Sigo para Santa Izabel para fazer o levantamento da rota de amanhã, em sentido contrário. A caminhomete superaquece. Temos que parar de vez em quando para esfriar o motor. Enchemos o radiador com nossa ração de água mineral. Conseguimos chegar até a ponte, pelo outro lado. Agora sei que o lugar se chama Paxiúba e o leito da estrada de ferro é perfeitamente identificável.
Amanhã recomeço deste exato ponto, que fica distante uns sete quilômetros do local onde ficava a estação de Santa Izabel.
Espero chegar e, se der, passar de Benevides, a primeira colônia agrícola da estrada. Formada por colonos franceses, alguns deles egressos da Comuna de Paris.
Comentários
Larga estes carros, Alencar. Andando não tem esse problema! ;-)
É a maior imbecilidade matar cobra. Ela realmente não faz mal algum. Pelo contrário, equilibram com sua dieta comendo sapo, roedores e outras "cositas mas".
Eu já quase capotei tentando desviar de uma indo pra salinas. Não consegui!
Quando superaquece é só parar, alongar, tomar uns goles de água, descansar um pouco e seguir viagem.
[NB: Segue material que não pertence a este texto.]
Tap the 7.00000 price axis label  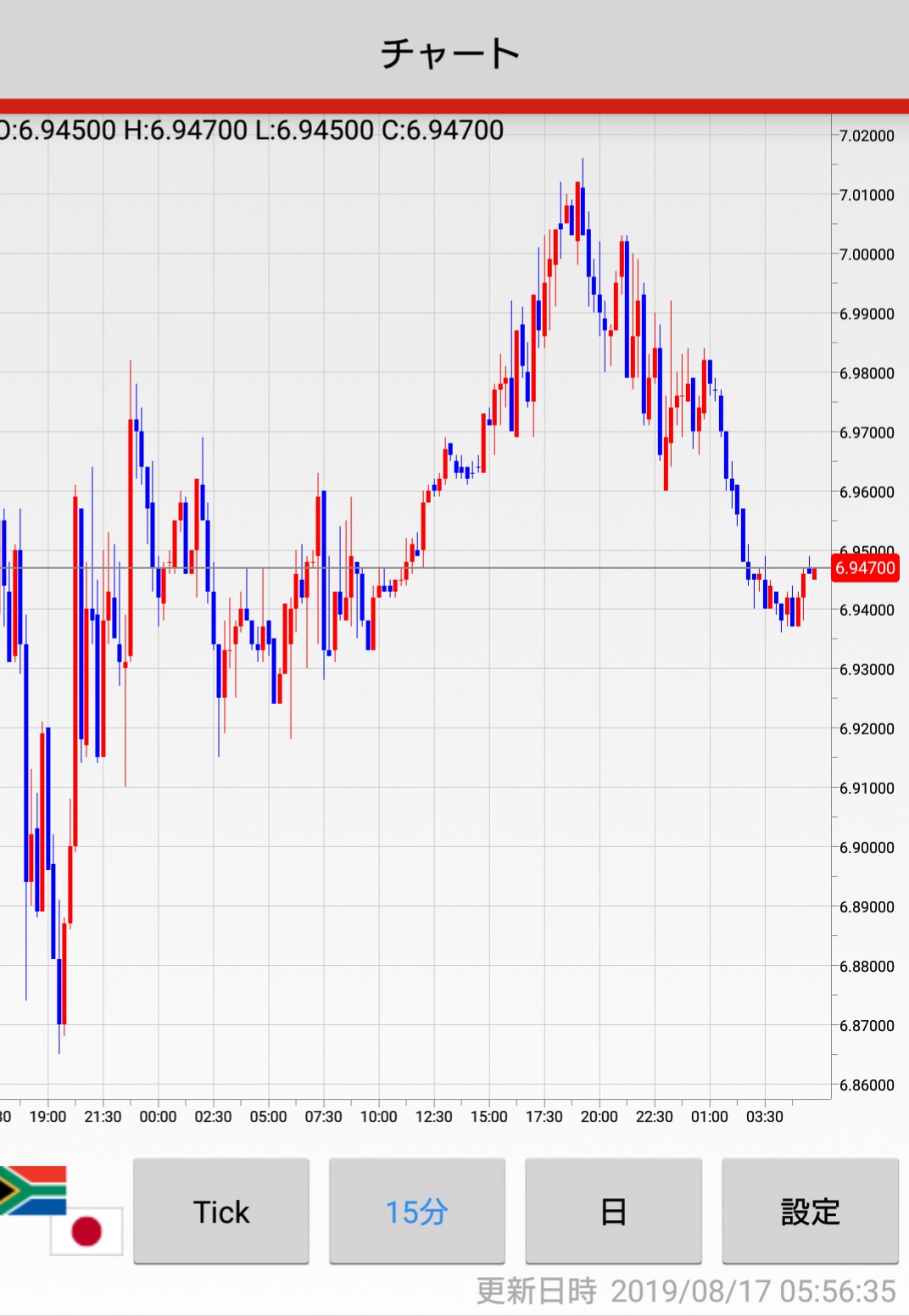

Hoje, bem na curva da Moema, encontrei mais uma jibóia atropelada. Um filhote de uns quarenta centímetros. Olhei rapidamente e parecia um cordão. Fui conferir, era uma jiboinha, quase mumificada pelo sol.
Também tenho muito cuidado. Não mato nem imbuá. Mas tive que esmagar algumas mutucas. Era elas ou eu, amigo.
Abraços do
Alencar
Gorayeb, o maior especialista em mutucas do mundo - isso mesmo, camarada - deu a explicação em um comentário.
Espero que ele compreenda esses mutucucídios que pratiquei em legítima defesa.
Vou pedir para Araceli fazer algumas fotos e colocar aqui.